▶ _WHAT IS BEING ASKED_:
Please repeat exactly the lines from the one containing "Switch to the Settings tab" to the end of the entries below, both included, and omit all pictures.

▶ _DATA TO PROCESS_:
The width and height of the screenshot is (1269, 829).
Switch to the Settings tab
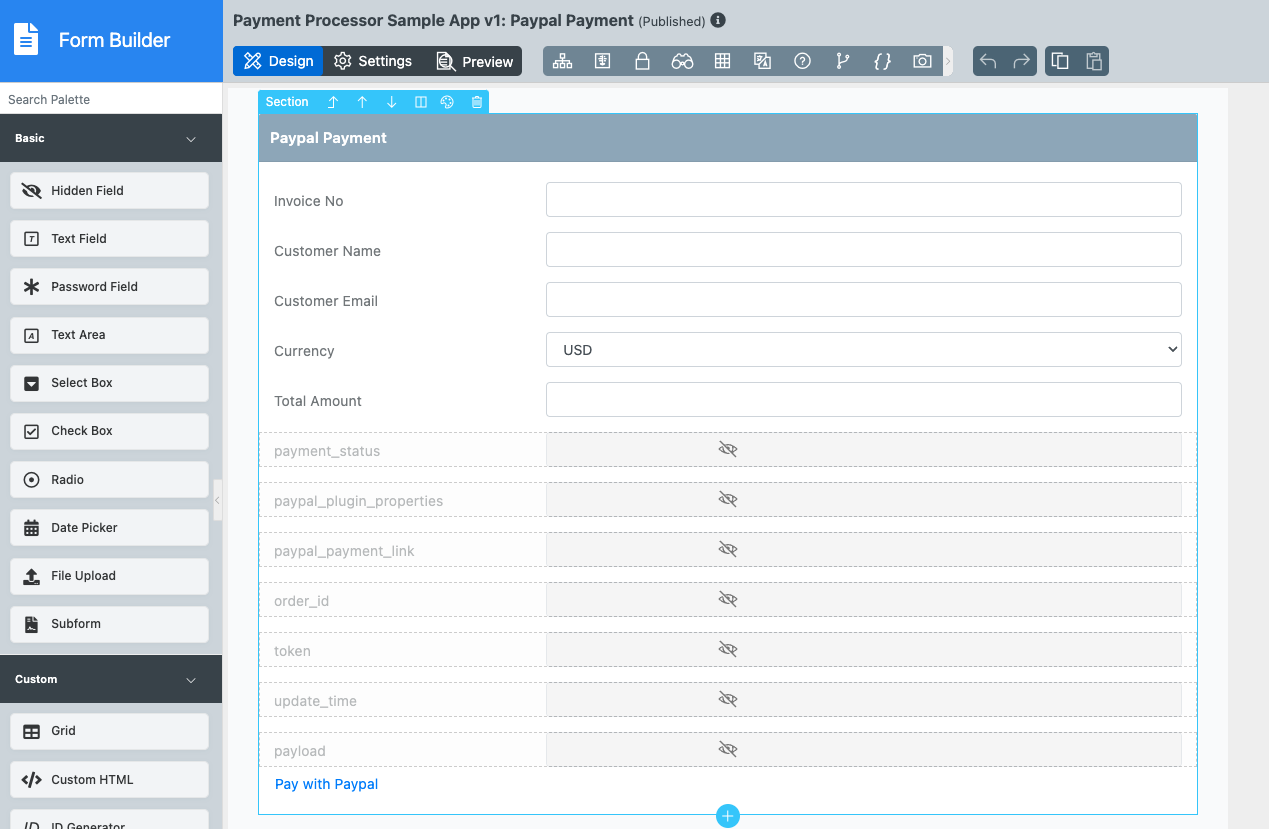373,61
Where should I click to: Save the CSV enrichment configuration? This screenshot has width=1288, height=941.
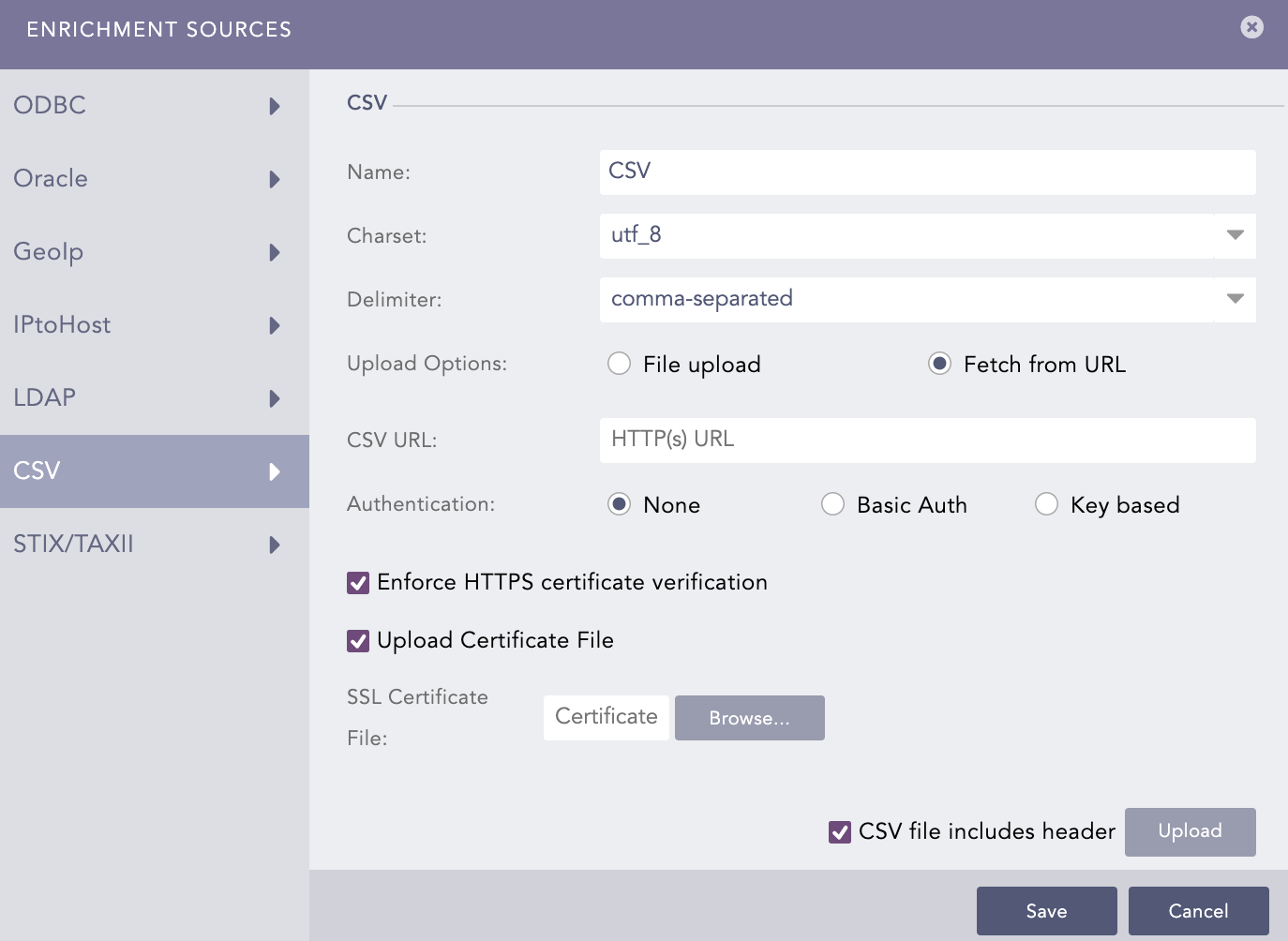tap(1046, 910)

▶ _SOLVED PROBLEM_:
Switch to the Settings tab
373,61
Where should I click to: Save the CSV enrichment configuration? This screenshot has width=1288, height=941.
tap(1046, 910)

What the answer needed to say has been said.